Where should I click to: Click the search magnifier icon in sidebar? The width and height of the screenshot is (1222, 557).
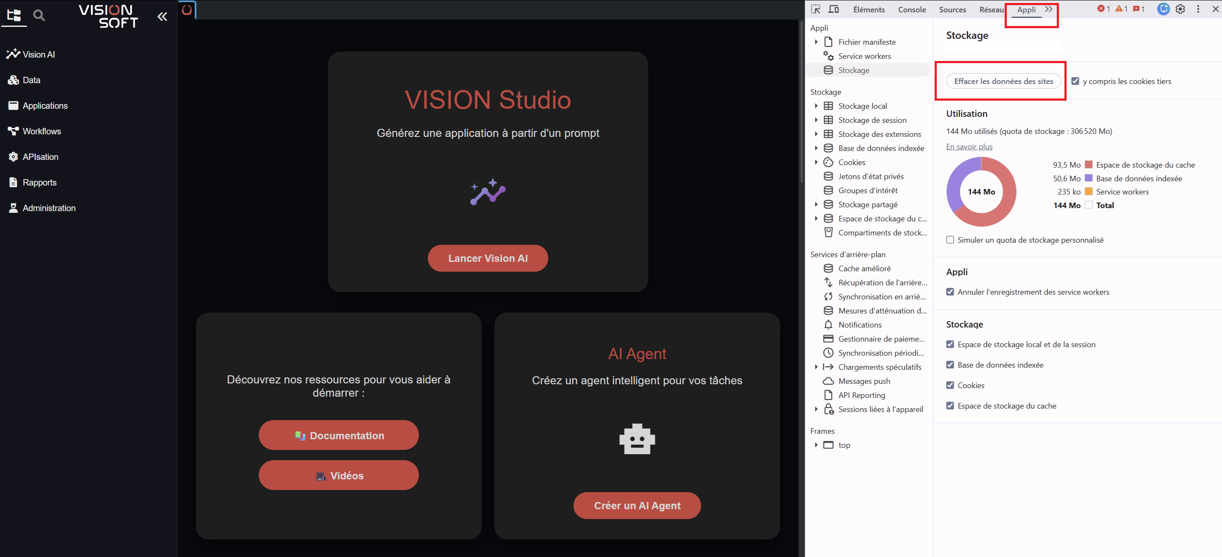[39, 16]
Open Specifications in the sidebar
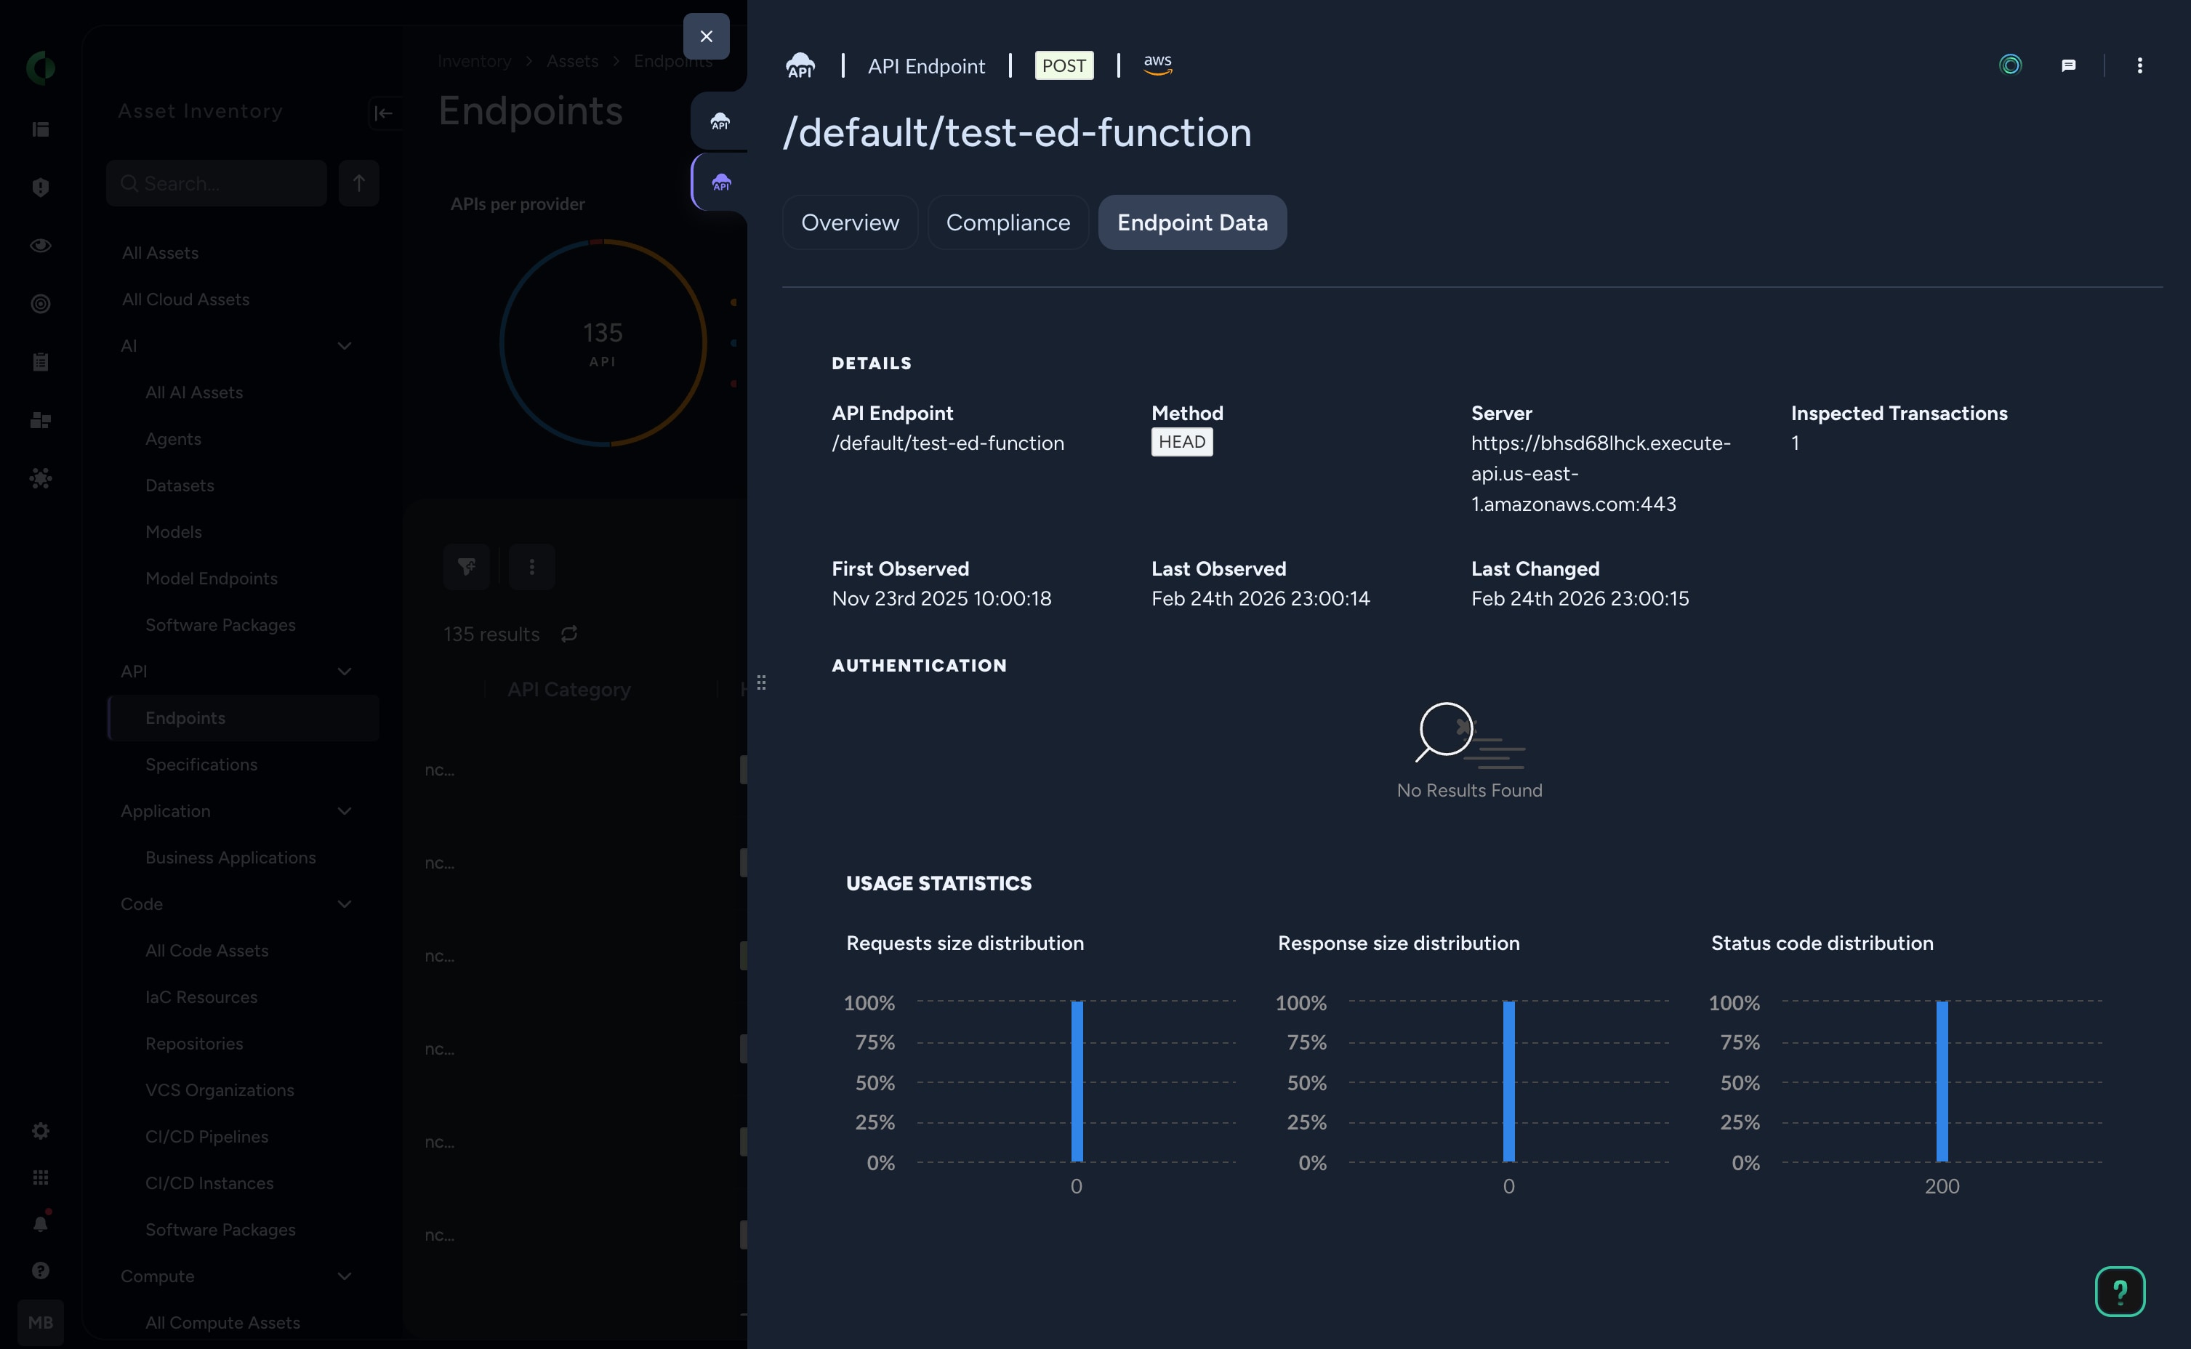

==

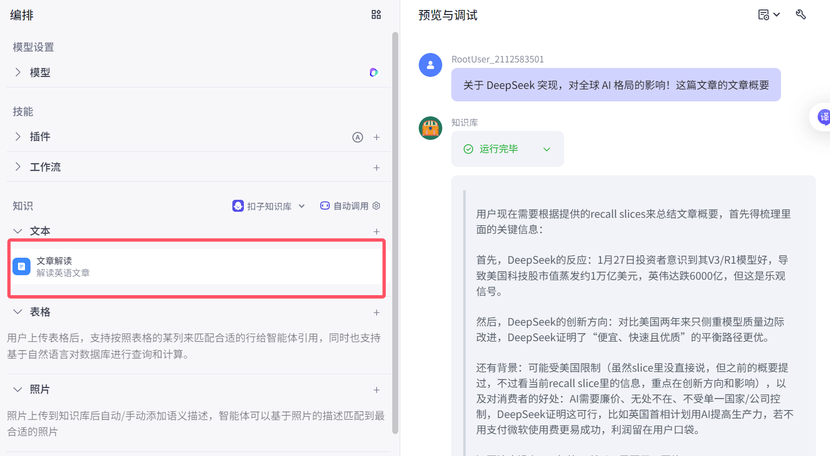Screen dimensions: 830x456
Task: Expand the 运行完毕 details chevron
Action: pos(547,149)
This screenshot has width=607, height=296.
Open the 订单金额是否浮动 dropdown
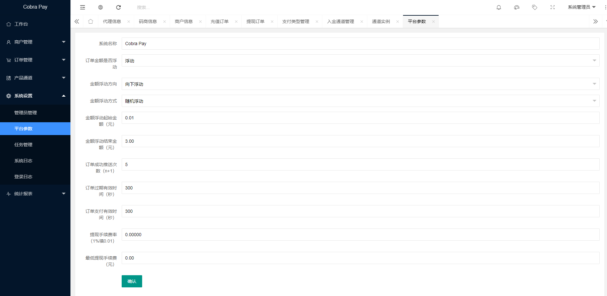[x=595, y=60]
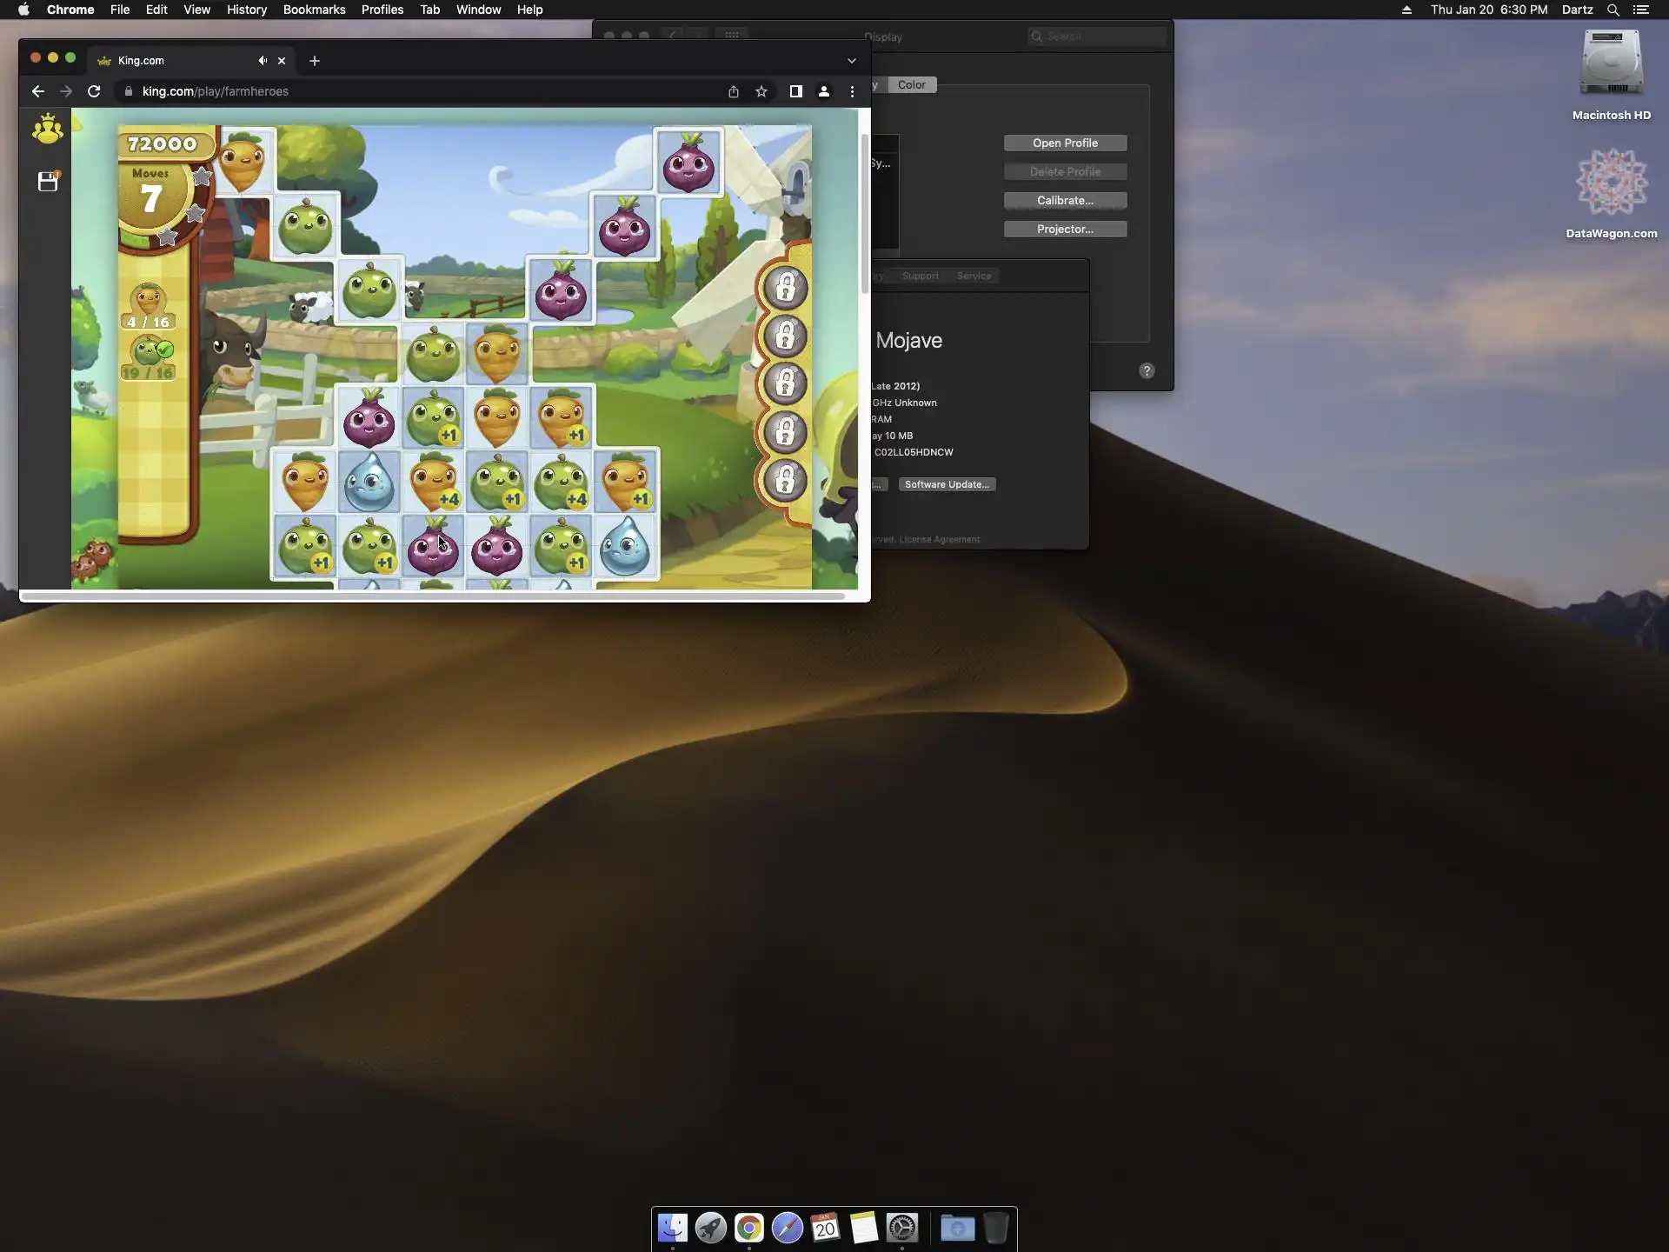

- [REQUIREMENT] The copy should hold only the lines from the one with "Where should I" through the one with "Open Specifications in the sidebar", exactly as they stand above. Leave out the pictures.

- [OUTPUT OF THE TASK]
Where should I click to: Click the search magnifier icon in sidebar? The width and height of the screenshot is (1222, 557).
[39, 16]
Open Specifications in the sidebar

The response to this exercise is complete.